(实则因为本项目嵌套本项目开设的问题，非嵌套本项目应该无问题) 宿主机：debian12 安装PVE，宿主机重启网络后虚拟机的tap设备丢失无法自创建和链接，需要虚拟机本身关机重启解决/使用OVS替代网桥实现NAT #21

spiritLHLS · 2024-08-22T05:42:49Z

debian12系统安装了虚拟化项目，开设的nat kvm虚拟机运行使用一段时间会断网，从pev控制台进入nat kvm虚拟机 ping 172.16.1.1 也不通，执行reboot重启也不通，是所有的nat kvm 虚拟机同时出现不通，只能在pve web控制台点击虚拟机然后再点右上方的关闭菜单机选择等待重启重启后虚拟机网络可以恢复，但是这个没网络时不会出现，不知道是哪里的问题。debian12 主机自身网络正常。

auto lo
iface lo inet loopback
auto vmbr0
iface vmbr0 inet static
    address 110.xx.xx.xx/24
    gateway 110.xx.xx.1
    bridge_ports eth0
    bridge_stp off
    bridge_fd 0

iface vmbr0 inet6 static
    address 240e:x:x:x::x:x/128
    gateway 240e:x:x:x::5064:1
    up ip addr del fe80::be24:11ff:feb6:c5c2/64 dev eth0
auto vmbr1
iface vmbr1 inet static
    address 172.16.1.1
    netmask 255.255.255.0
    bridge_ports none
    bridge_stp off
    bridge_fd 0
    post-up echo 1 > /proc/sys/net/ipv4/ip_forward
    post-up echo 1 > /proc/sys/net/ipv4/conf/vmbr1/proxy_arp
    post-up iptables -t nat -A POSTROUTING -s '172.16.1.0/24' -o vmbr0 -j MASQUERADE
    post-down iptables -t nat -D POSTROUTING -s '172.16.1.0/24' -o vmbr0 -j MASQUERADE

iface vmbr1 inet6 static
    address 2001:db8:1::1/64
    post-up sysctl -w net.ipv6.conf.all.forwarding=1
    post-up ip6tables -t nat -A POSTROUTING -s 2001:db8:1::/64 -o vmbr0 -j MASQUERADE
    post-down sysctl -w net.ipv6.conf.all.forwarding=0
    post-down ip6tables -t nat -D POSTROUTING -s 2001:db8:1::/64 -o vmbr0 -j MASQUERADE

Originally posted by @wbews in #11 (comment)
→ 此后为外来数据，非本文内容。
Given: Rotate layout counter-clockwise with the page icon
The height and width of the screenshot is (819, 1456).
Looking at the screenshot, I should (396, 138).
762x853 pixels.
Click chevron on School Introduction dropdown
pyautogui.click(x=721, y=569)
The text was updated successfully, but these errors were encountered:

spiritLHLS · 2024-08-22T05:46:21Z

我怀疑是你网关掉了，被什么东西卡掉了

出现这种情况后，有试过在宿主机上ping 172.16.1.1吗

还有

brctl show

@wbews

spiritLHLS · 2024-08-22T05:48:25Z

虚拟机内执行以下命令截取最新的20行给我

cat /var/log/messages

cat /var/log/syslog

spiritLHLS · 2024-08-22T08:33:57Z

你好，我刚才pve_delete.sh 107 删除了一个未启动的虚拟机。然后nat kvm 所有虚拟机都掉网了。这正常吗。

正常

https://github.com/oneclickvirt/pve/blob/main/scripts/pve_delete.sh#L63C1-L67C37

删除后会重启整个宿主机的网络，重载NAT映射

spiritLHLS · 2024-08-22T08:34:54Z

Aug 22 14:45:00 VM102 systemd[1]: cloud-config.service: Failed with result 'exit-code'.
Aug 22 14:45:00 VM102 systemd[1]: Failed to start Apply the settings specified in cloud-config.

Aug 22 14:45:00 VM102 systemd[1]: cloud-final.service: Failed with result 'exit-code'.
Aug 22 14:45:00 VM102 systemd[1]: Failed to start Execute cloud user/final scripts.
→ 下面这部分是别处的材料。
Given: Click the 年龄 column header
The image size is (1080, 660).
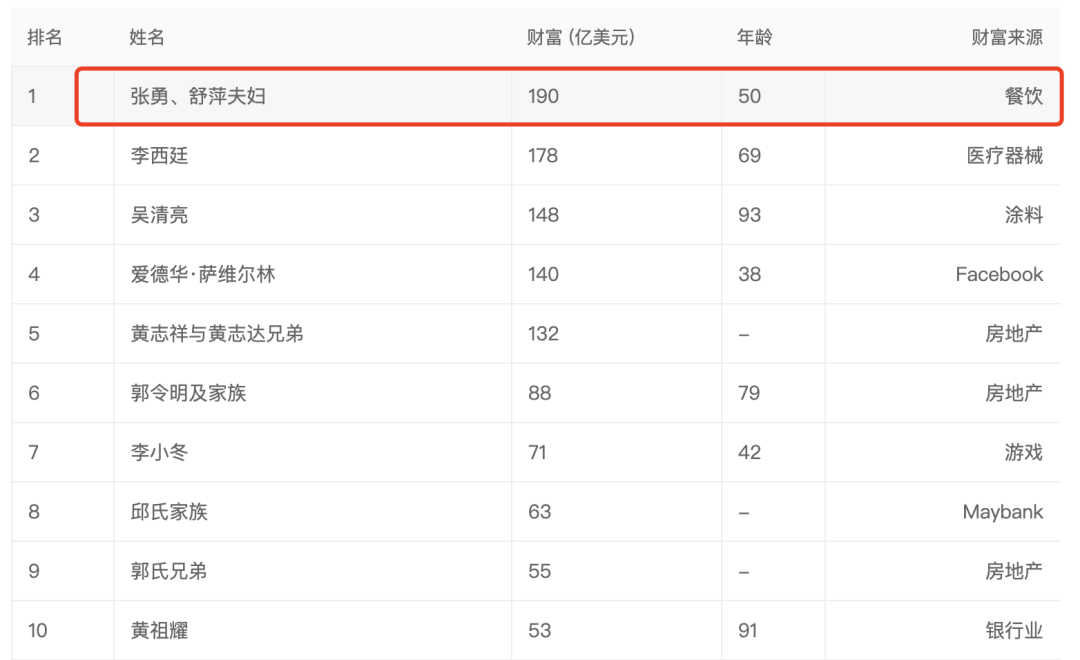Looking at the screenshot, I should [754, 37].
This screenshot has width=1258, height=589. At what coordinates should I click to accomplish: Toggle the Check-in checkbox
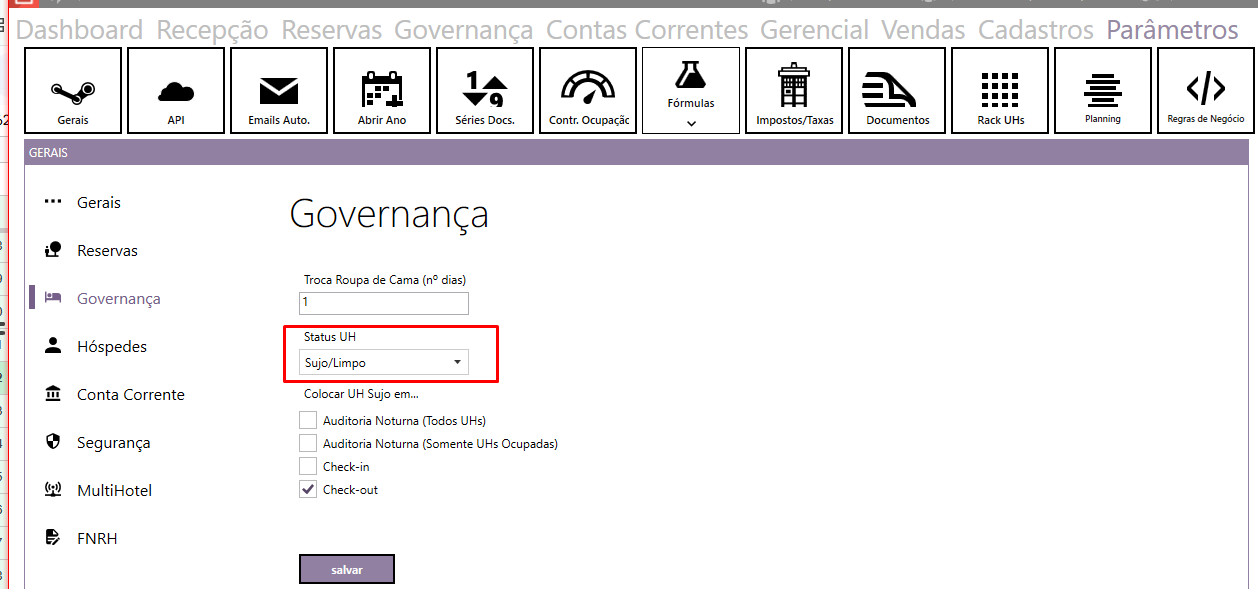pyautogui.click(x=308, y=466)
日志可以看到 cloud-init 有点问题，不知道是不是这个原因导致的

spiritLHLS · 2024-08-22T08:35:32Z

Aug 22 14:45:00 VM102 systemd[1]: cloud-config.service: Failed with result 'exit-code'. Aug 22 14:45:00 VM102 systemd[1]: Failed to start Apply the settings specified in cloud-config.

Aug 22 14:45:00 VM102 systemd[1]: cloud-final.service: Failed with result 'exit-code'. Aug 22 14:45:00 VM102 systemd[1]: Failed to start Execute cloud user/final scripts.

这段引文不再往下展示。